The role of RasGRPs in regulation of lymphocyte proliferation.

RasGRP1 links TCR signaling to Ras in T cells, while both RasGRP1 and RasGRP3 link BCR signaling to Ras in B cells. T cells deficient in RasGRP1 have defective proliferative responses as do B cells deficient in both RasGRP1 and RasGRP3, confirming the importance of Ras activation in lymphocyte proliferation. While aged Rasgrp1-/- mice develop late-onset autoimmunity characterized by splenomegaly and the presence of anti-nuclear antibodies (ANA), the additional loss of RasGRP3 expression inhibits this phenotype. We show here that the autoimmunity in Rasgrp1-/- mice is T cell dependent. Compared to wildtype, Rasgrp1-/- T cells induce greater in vitro B cell proliferation that is due, at least in part, to increased production of interleukin-4 (IL-4). Rasgrp1 Rasgrp3 double mutant B cells are less responsive to this T cell stimulation.
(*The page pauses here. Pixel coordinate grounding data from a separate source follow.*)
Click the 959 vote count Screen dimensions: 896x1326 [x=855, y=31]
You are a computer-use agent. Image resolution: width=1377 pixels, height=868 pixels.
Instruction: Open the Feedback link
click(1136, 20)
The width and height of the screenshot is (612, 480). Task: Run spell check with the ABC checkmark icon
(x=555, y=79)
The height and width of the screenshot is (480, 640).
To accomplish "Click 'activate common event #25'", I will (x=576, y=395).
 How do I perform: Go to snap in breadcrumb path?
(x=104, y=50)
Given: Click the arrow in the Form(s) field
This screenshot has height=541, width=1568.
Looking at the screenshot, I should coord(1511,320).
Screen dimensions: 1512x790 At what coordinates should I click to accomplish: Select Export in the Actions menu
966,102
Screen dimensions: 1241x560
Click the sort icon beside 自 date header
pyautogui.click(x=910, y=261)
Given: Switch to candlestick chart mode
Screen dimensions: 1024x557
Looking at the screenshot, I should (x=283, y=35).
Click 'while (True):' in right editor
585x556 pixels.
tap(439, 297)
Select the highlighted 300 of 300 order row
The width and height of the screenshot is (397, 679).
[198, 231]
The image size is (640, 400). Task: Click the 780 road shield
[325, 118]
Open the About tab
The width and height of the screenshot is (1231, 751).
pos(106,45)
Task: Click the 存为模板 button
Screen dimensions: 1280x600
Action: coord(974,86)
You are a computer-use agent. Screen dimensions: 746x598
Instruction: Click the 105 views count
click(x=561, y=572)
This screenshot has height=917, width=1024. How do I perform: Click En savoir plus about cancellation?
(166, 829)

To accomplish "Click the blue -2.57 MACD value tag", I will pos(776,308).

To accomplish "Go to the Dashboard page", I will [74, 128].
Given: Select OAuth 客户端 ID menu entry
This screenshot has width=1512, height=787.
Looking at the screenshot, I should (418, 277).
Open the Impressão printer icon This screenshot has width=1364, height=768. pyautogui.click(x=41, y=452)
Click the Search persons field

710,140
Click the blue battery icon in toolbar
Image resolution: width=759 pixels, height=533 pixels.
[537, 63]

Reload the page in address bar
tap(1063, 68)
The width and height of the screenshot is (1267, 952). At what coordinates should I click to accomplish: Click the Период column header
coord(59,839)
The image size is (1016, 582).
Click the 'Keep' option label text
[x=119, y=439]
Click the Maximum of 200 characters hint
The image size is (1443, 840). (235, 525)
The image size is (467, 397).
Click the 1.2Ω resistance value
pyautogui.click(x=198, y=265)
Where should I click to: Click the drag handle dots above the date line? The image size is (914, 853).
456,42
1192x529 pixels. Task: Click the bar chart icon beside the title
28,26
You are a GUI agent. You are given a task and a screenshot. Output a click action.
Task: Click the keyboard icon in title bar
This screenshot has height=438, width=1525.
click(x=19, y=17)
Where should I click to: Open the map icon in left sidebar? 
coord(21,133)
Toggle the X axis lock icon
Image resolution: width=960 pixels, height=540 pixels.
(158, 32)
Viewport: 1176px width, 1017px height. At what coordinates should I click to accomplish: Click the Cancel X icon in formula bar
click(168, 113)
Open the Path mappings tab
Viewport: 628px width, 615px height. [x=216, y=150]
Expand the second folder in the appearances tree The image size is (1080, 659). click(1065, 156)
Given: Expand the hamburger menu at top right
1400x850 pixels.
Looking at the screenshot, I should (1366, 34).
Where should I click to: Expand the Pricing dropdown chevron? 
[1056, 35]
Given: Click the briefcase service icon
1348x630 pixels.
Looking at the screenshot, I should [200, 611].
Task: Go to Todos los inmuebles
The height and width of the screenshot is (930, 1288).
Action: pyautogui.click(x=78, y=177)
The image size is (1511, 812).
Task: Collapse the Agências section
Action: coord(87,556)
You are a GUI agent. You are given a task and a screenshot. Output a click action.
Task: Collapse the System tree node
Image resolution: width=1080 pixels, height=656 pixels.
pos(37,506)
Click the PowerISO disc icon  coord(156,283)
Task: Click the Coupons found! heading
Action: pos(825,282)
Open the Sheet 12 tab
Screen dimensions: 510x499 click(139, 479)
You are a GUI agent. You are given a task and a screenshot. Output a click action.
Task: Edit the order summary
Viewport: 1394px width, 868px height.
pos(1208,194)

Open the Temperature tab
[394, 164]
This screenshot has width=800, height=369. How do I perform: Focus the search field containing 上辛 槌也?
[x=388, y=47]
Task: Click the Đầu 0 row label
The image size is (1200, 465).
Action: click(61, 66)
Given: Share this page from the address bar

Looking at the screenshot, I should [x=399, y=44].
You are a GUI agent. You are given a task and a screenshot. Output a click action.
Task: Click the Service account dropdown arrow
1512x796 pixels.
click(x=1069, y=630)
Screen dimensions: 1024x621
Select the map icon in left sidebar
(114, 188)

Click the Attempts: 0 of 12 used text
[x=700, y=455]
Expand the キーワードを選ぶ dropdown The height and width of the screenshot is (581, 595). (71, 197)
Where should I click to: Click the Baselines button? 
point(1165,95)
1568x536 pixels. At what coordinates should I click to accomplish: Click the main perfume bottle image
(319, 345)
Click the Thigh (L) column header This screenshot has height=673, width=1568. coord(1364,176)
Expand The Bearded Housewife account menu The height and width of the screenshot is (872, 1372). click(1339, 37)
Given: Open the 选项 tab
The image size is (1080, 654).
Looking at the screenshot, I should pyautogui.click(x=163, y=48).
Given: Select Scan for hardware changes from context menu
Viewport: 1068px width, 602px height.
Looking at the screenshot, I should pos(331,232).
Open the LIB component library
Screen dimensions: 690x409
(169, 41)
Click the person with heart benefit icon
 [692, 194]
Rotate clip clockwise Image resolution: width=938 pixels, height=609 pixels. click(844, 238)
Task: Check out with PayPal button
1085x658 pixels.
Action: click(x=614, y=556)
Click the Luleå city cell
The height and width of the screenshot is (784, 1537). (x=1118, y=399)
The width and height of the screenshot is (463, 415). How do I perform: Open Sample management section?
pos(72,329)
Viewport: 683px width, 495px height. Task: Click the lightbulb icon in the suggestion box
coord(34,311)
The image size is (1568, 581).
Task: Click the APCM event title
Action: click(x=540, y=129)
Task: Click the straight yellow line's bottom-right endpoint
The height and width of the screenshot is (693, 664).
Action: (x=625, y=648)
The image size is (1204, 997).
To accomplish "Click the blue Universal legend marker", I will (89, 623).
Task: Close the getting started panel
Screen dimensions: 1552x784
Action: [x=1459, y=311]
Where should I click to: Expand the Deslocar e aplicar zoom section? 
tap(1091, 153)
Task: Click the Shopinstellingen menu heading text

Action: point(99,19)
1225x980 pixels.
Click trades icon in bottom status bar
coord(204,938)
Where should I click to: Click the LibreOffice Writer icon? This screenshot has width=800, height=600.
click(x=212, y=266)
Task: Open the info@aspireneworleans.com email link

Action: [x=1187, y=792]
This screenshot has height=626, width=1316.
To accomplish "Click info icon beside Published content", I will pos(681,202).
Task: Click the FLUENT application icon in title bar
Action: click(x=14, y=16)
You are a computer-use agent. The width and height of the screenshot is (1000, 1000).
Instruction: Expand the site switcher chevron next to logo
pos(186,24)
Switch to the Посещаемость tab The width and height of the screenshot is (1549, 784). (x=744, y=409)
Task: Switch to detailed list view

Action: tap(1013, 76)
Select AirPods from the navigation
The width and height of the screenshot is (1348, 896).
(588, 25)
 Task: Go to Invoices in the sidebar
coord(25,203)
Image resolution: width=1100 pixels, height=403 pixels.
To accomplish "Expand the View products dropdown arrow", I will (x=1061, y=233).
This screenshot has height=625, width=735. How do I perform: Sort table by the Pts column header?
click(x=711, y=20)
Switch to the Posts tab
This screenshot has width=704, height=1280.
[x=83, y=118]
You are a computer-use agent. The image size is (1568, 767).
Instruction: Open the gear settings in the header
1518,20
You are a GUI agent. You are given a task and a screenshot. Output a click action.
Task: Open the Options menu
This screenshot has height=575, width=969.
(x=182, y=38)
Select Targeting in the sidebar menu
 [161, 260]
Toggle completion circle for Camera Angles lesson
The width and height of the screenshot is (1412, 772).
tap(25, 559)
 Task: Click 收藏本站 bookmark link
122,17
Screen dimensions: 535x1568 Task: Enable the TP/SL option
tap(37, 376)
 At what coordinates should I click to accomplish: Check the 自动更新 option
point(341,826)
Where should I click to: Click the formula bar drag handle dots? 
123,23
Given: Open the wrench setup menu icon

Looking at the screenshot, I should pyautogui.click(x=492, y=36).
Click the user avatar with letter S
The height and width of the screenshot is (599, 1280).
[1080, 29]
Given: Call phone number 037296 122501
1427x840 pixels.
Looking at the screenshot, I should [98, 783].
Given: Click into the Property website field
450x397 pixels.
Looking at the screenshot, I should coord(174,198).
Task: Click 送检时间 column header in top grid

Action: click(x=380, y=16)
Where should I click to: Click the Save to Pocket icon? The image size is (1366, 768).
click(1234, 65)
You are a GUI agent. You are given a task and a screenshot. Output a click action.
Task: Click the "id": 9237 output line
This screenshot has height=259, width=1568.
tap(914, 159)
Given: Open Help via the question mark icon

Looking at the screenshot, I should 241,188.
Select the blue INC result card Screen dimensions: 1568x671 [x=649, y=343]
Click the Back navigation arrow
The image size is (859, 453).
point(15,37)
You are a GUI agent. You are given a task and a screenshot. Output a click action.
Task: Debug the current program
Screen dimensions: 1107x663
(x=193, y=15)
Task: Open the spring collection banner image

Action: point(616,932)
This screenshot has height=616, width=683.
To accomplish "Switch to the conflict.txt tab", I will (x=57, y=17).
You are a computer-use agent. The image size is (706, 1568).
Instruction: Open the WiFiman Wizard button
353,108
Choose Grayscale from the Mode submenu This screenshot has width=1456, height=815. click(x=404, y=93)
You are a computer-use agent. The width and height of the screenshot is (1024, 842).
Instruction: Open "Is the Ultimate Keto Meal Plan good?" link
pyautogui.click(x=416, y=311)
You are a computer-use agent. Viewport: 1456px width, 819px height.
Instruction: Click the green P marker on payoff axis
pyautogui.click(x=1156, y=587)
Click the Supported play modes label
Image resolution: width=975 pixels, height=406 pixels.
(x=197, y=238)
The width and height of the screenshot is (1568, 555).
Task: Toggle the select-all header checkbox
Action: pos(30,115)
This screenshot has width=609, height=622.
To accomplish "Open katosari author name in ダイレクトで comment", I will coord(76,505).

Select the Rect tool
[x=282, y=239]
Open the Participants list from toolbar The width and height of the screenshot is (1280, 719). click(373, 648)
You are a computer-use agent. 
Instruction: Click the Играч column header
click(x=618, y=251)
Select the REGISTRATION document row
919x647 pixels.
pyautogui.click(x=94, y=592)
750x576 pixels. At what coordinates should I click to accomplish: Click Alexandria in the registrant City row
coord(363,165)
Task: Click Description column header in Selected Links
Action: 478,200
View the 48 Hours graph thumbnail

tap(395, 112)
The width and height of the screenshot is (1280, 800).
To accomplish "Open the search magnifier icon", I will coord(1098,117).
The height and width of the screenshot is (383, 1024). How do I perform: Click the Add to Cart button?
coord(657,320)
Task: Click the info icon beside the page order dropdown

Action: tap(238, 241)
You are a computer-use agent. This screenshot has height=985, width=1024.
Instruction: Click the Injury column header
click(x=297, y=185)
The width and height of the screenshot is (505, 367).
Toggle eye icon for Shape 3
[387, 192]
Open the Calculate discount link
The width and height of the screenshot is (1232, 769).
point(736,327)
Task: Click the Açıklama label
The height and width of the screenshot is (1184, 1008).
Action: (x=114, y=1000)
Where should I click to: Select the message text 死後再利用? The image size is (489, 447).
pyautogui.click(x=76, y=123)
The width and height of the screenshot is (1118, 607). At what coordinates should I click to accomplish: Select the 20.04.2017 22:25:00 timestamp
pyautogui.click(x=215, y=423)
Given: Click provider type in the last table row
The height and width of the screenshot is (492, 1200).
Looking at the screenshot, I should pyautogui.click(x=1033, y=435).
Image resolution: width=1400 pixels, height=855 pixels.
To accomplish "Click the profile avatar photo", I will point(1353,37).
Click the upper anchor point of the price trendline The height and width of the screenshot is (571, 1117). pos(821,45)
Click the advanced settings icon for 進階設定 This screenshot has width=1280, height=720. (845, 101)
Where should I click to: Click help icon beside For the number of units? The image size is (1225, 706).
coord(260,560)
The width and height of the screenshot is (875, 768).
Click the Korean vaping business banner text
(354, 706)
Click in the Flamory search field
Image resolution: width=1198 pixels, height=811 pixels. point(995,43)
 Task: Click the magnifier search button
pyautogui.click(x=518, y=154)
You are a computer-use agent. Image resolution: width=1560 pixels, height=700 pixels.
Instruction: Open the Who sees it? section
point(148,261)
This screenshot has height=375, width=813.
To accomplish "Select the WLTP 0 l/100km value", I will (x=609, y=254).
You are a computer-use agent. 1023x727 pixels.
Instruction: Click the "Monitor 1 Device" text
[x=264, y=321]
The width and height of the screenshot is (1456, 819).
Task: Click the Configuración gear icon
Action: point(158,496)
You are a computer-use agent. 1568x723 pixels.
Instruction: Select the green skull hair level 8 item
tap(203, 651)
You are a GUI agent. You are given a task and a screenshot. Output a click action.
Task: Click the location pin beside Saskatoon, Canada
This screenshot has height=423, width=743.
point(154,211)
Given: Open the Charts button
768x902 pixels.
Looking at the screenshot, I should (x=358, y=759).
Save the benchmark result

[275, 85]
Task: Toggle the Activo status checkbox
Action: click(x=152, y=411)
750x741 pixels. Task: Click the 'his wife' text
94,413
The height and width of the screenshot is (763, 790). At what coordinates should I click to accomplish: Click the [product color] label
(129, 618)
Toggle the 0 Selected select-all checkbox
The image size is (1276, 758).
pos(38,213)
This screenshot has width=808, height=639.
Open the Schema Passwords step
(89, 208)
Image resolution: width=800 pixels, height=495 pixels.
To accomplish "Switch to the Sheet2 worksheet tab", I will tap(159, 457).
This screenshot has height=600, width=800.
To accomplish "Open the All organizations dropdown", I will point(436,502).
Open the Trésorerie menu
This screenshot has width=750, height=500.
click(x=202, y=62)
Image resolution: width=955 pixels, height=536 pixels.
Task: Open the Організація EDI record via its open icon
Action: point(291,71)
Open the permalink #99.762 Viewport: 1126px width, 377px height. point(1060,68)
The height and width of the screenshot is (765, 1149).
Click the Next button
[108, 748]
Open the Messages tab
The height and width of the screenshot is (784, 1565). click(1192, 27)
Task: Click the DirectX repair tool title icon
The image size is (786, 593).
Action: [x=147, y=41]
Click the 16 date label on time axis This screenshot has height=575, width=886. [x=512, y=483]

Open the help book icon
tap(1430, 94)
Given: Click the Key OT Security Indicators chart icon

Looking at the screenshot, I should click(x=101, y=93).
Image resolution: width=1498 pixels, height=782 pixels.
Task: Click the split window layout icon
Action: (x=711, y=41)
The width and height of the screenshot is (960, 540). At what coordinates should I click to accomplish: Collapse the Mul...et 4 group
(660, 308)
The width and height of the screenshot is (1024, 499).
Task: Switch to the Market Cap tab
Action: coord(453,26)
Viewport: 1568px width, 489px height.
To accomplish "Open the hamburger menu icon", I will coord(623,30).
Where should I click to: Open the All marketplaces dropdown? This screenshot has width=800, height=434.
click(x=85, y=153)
The reduced double mutant B cell proliferative response was paralleled by decreased induction of cyclin D2 upon stimulation with IL-4 and anti-IgM. Taken together these results suggest that double mutant mice fail to generate autoimmunity due to their decreased B cell cyclin D2 accumulation, and thus proliferation, in response to the elevated levels of IL-4 produced by mutant T cells.